Aż trzy czwarte badanych pracowników ocenia, że pensja wystarcza im na mniej wydatków niż przed rokiem i to pomimo tego, że większość z nich (ok. 60 proc.) dostała w ciągu ostatniego roku podwyżkę - wynika z najnowszego sondażu portalu Pracuj.pl, który w marcu b.r. objął prawie 1,5 tys. osób. Tylko 39 proc. z nich jest zadowolonych z wysokości swojego wynagrodzenia, z czego jedynie 5 proc. deklaruje zdecydowane zadowolenie.
Pozostali nie kryją, że głównym powodem niezadowolenia jest wzrost kosztów życia przy braku wzrostu wynagrodzenia. Zaledwie 17 proc. z tych, którzy dostali podwyżkę, wskazuje, że ich wynagrodzenie wzrosło w sposób, który rekompensuje inflację. Wprawdzie średnia płaca w sektorze przedsiębiorstw rośnie w dwucyfrowym tempie, lecz od października zeszłego roku inflacja „zjada” jej nominalny wzrost. I nawet jeśli w marcu, jak szacuje GUS, tempo wzrostu cen spadło do 16,2 proc. (z 18,4 proc. w lutym), to i tak mocno uderza w domowe budżety.
Znajomy zarabia więcej
Jednak powodów do naszego niezadowolenia z zarobków jest więcej. Wśród nich jest wskazywane przez 25 proc. badanych zwiększenie obowiązków zawodowych bez wzrost wynagrodzenia, a także świadomość - co piątej osoby - że jej znajomi zarabiają więcej.

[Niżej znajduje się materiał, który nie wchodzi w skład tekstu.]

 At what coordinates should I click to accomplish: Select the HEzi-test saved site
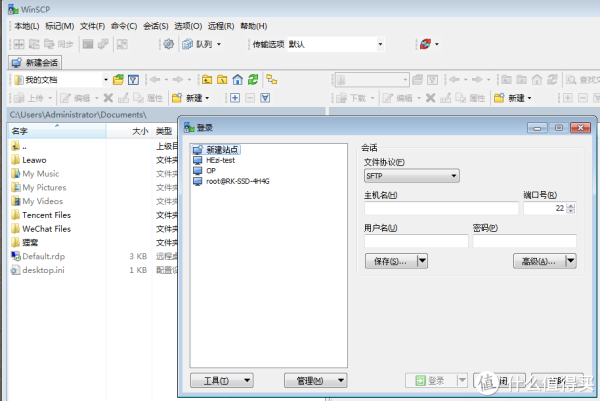(x=220, y=160)
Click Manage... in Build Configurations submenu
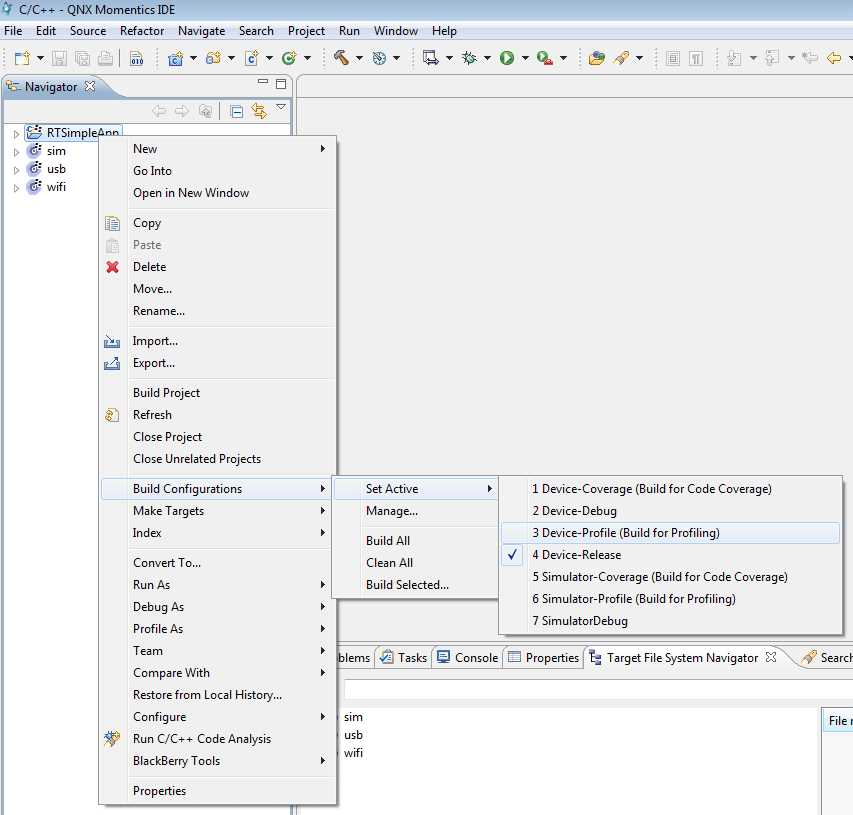853x815 pixels. pyautogui.click(x=392, y=511)
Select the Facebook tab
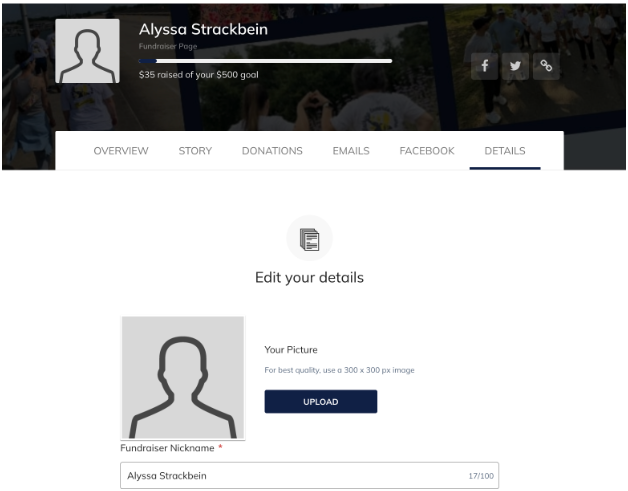Screen dimensions: 628x491 [x=427, y=151]
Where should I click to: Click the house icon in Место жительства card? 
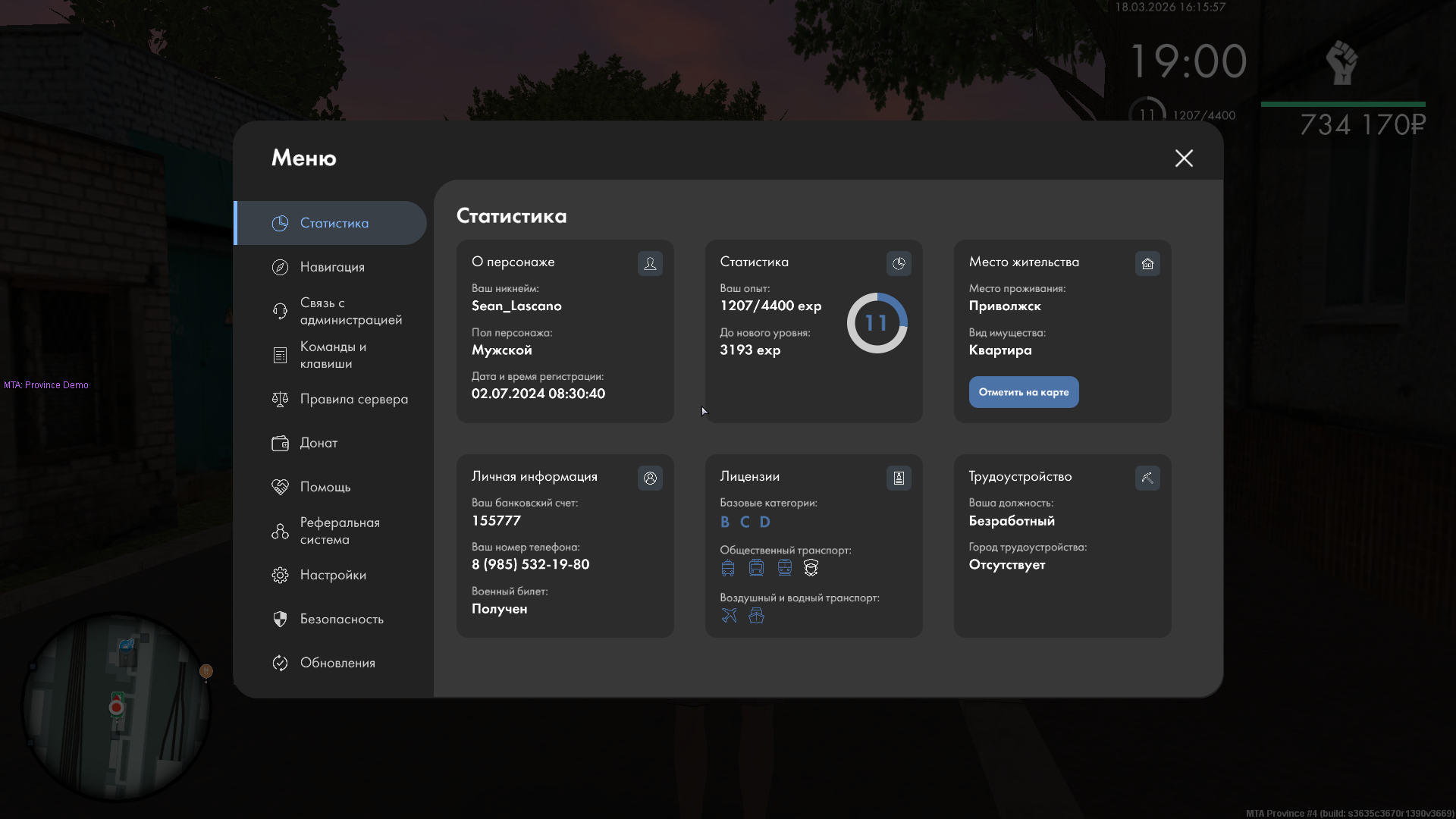(1147, 263)
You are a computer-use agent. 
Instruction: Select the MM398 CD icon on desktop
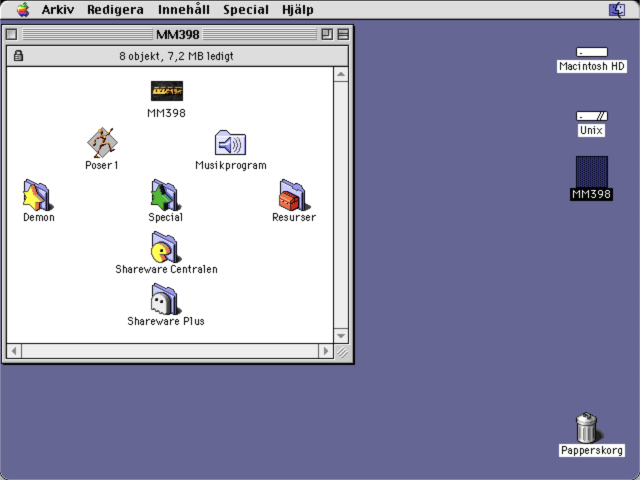point(591,172)
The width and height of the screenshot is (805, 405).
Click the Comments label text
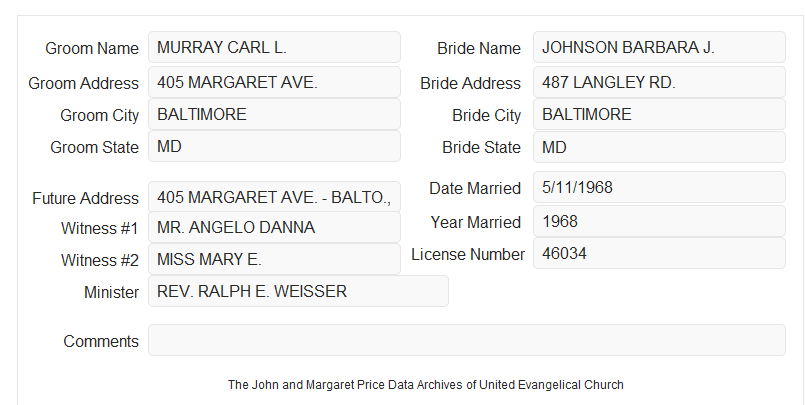[x=101, y=341]
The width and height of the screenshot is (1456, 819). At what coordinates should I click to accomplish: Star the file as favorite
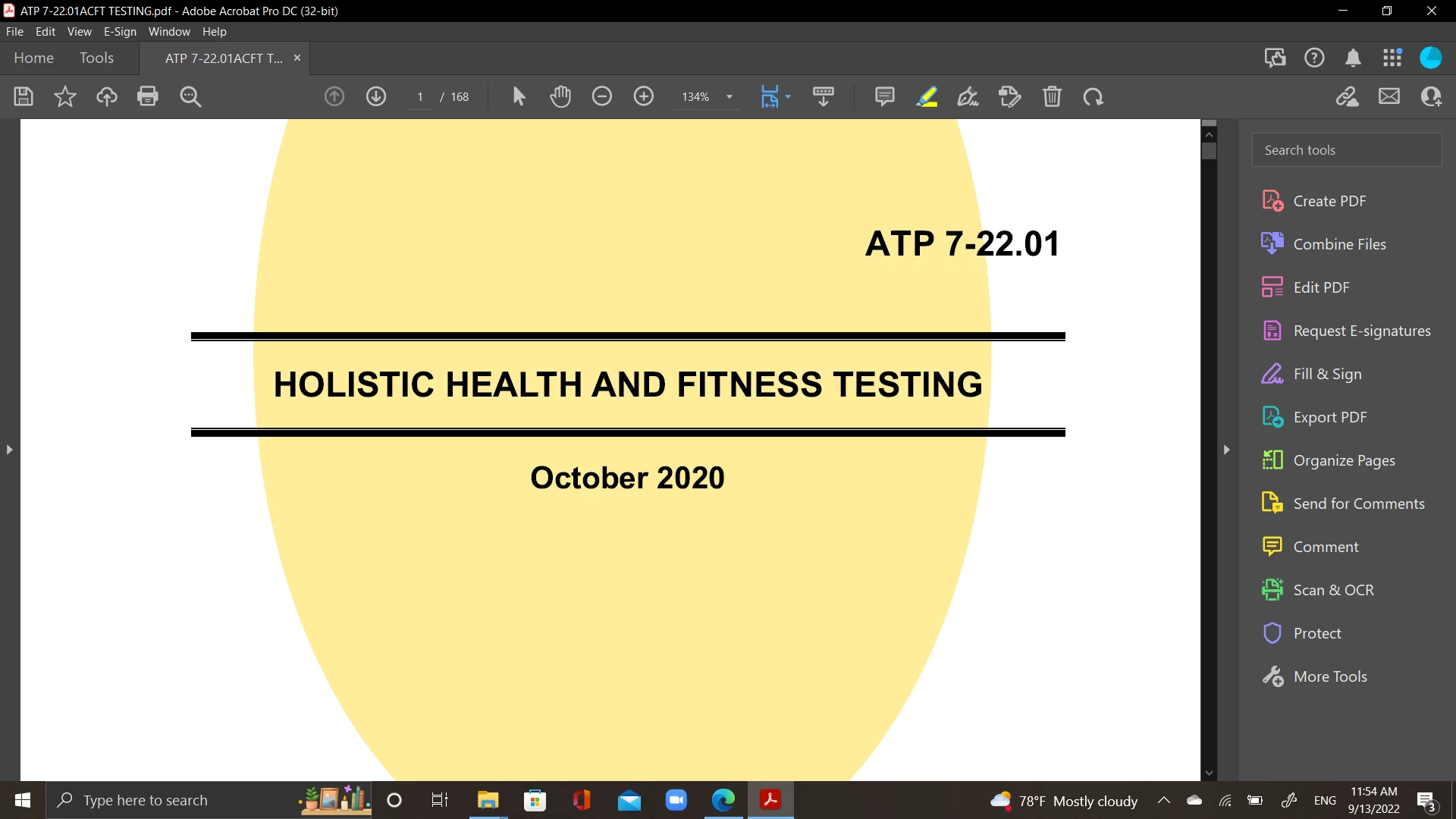tap(65, 96)
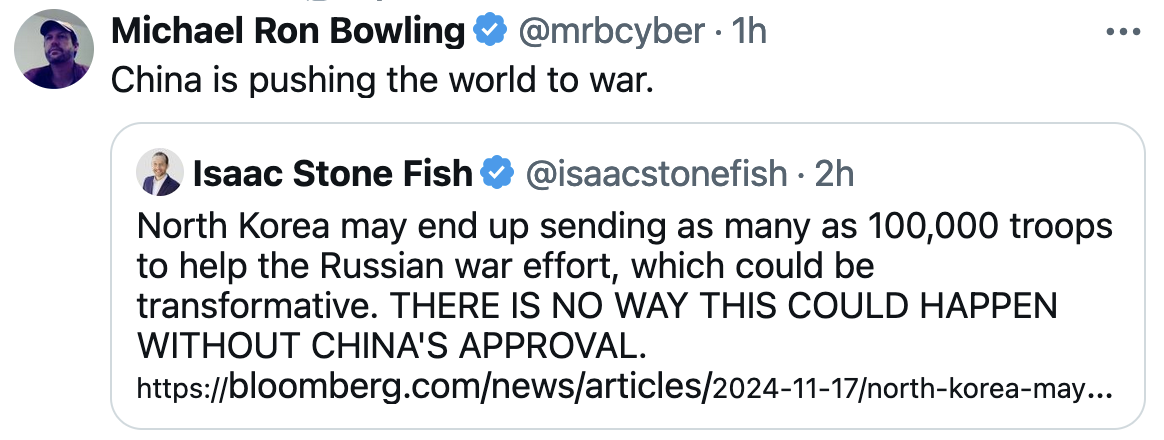The height and width of the screenshot is (440, 1164).
Task: Open the @mrbcyber handle link
Action: [610, 32]
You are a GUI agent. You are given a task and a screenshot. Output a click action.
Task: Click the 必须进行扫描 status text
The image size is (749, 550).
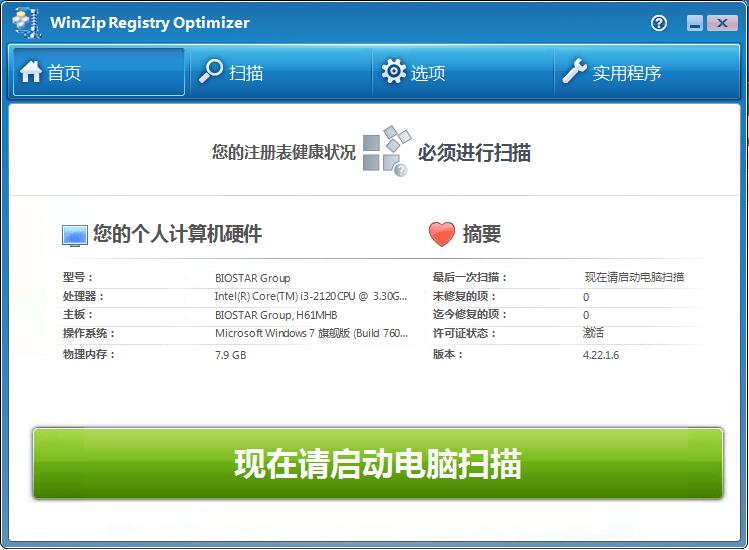coord(474,152)
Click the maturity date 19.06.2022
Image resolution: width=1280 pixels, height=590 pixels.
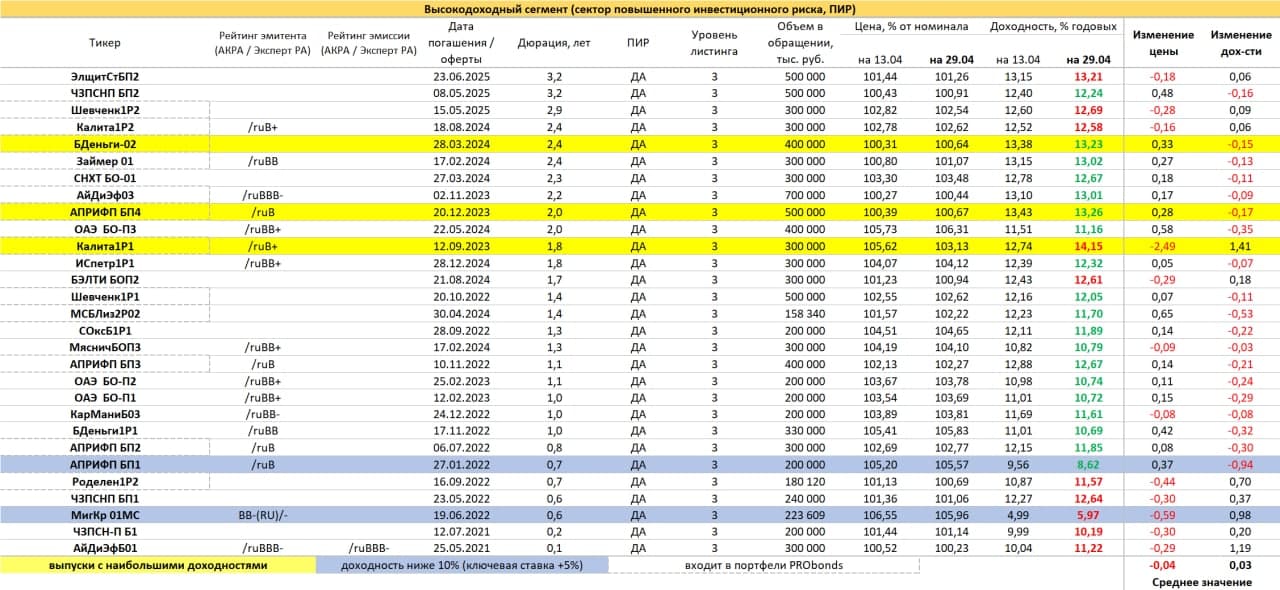[460, 514]
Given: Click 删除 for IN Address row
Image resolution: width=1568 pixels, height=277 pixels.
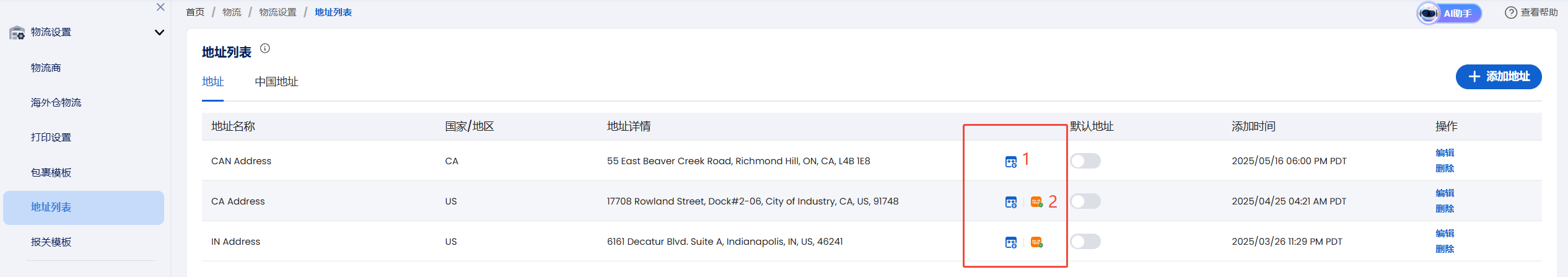Looking at the screenshot, I should pos(1445,248).
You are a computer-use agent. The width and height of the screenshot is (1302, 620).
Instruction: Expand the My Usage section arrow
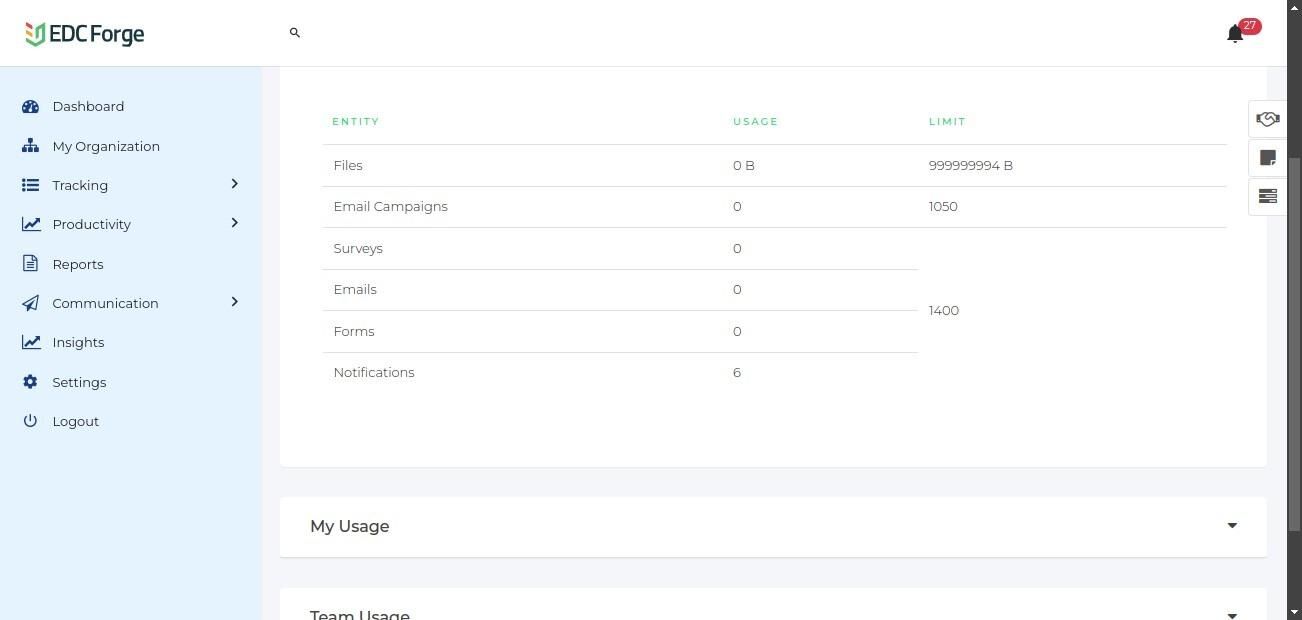click(1232, 526)
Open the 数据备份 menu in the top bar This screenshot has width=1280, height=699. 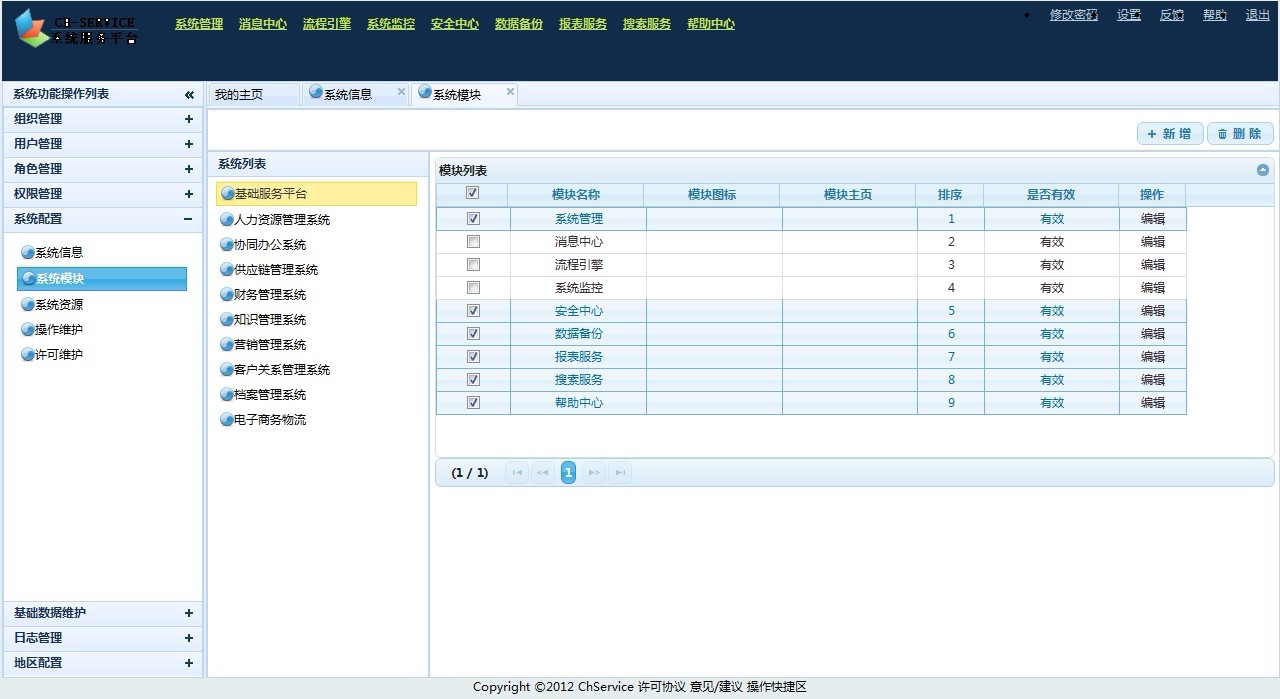coord(518,23)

Jak wynika z badania Pracuj.pl, pracownicy reagują na wzrost kosztów życia zaciskaniem pasa i staraniami o „inflacyjną” podwyżkę. Połowa badanych starała się o nią w ostatnich 12 miesięcy właśnie z uwagi na inflację. Większość zrobiła to z powodzeniem, lecz 36 proc. spotkało się z odmową.